= Requirement =
Rewrite the rows below, replacing every occurrence of "Instruction:" with "Goal:" and leaving everything else unchanged.

— START Data shown —

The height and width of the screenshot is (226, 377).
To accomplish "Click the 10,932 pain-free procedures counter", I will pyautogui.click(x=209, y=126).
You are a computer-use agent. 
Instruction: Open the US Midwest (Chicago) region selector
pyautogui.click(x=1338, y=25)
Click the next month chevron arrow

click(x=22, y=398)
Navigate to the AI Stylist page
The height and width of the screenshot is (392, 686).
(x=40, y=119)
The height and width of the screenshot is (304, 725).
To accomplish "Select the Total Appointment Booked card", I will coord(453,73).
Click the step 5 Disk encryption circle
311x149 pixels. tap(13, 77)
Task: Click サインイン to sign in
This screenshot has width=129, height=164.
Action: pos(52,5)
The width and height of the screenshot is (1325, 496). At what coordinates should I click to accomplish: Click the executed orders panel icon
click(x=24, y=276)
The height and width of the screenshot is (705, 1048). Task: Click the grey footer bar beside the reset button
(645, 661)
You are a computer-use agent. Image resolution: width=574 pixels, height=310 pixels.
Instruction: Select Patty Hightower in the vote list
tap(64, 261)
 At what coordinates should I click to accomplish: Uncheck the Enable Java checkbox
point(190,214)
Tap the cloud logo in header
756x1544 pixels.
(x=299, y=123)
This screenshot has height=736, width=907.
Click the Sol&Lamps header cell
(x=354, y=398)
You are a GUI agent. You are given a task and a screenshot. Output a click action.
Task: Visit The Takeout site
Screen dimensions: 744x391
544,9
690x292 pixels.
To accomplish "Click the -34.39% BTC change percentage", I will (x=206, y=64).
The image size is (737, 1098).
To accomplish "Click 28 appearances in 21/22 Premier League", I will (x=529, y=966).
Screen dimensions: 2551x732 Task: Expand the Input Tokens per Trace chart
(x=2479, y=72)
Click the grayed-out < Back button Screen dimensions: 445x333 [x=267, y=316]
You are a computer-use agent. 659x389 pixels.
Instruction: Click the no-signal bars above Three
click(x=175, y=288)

— END Data shown —

= Correct answer =
The height and width of the screenshot is (226, 377).
To accomplish "Click the 10,932 pain-free procedures counter", I will pyautogui.click(x=209, y=126).
You are a computer-use agent. 
Goal: Open the US Midwest (Chicago) region selector
pyautogui.click(x=1338, y=25)
Click the next month chevron arrow

click(x=22, y=398)
Navigate to the AI Stylist page
The height and width of the screenshot is (392, 686).
(x=40, y=119)
The height and width of the screenshot is (304, 725).
To accomplish "Select the Total Appointment Booked card", I will coord(453,73).
Click the step 5 Disk encryption circle
311x149 pixels. tap(13, 77)
Task: Click サインイン to sign in
This screenshot has width=129, height=164.
Action: pos(52,5)
The width and height of the screenshot is (1325, 496). At what coordinates should I click to accomplish: Click the executed orders panel icon
click(x=24, y=276)
The height and width of the screenshot is (705, 1048). Task: Click the grey footer bar beside the reset button
(645, 661)
You are a computer-use agent. Image resolution: width=574 pixels, height=310 pixels.
Goal: Select Patty Hightower in the vote list
tap(64, 261)
 At what coordinates should I click to accomplish: Uncheck the Enable Java checkbox
point(190,214)
Tap the cloud logo in header
756x1544 pixels.
(x=299, y=123)
This screenshot has height=736, width=907.
Click the Sol&Lamps header cell
(x=354, y=398)
You are a GUI agent. You are given a task and a screenshot. Output a click action.
Task: Visit The Takeout site
Screen dimensions: 744x391
544,9
690x292 pixels.
To accomplish "Click the -34.39% BTC change percentage", I will (x=206, y=64).
The image size is (737, 1098).
To accomplish "Click 28 appearances in 21/22 Premier League", I will (x=529, y=966).
Screen dimensions: 2551x732 Task: Expand the Input Tokens per Trace chart
(x=2479, y=72)
Click the grayed-out < Back button Screen dimensions: 445x333 [x=267, y=316]
You are a computer-use agent. 659x389 pixels.
Goal: Click the no-signal bars above Three
click(x=175, y=288)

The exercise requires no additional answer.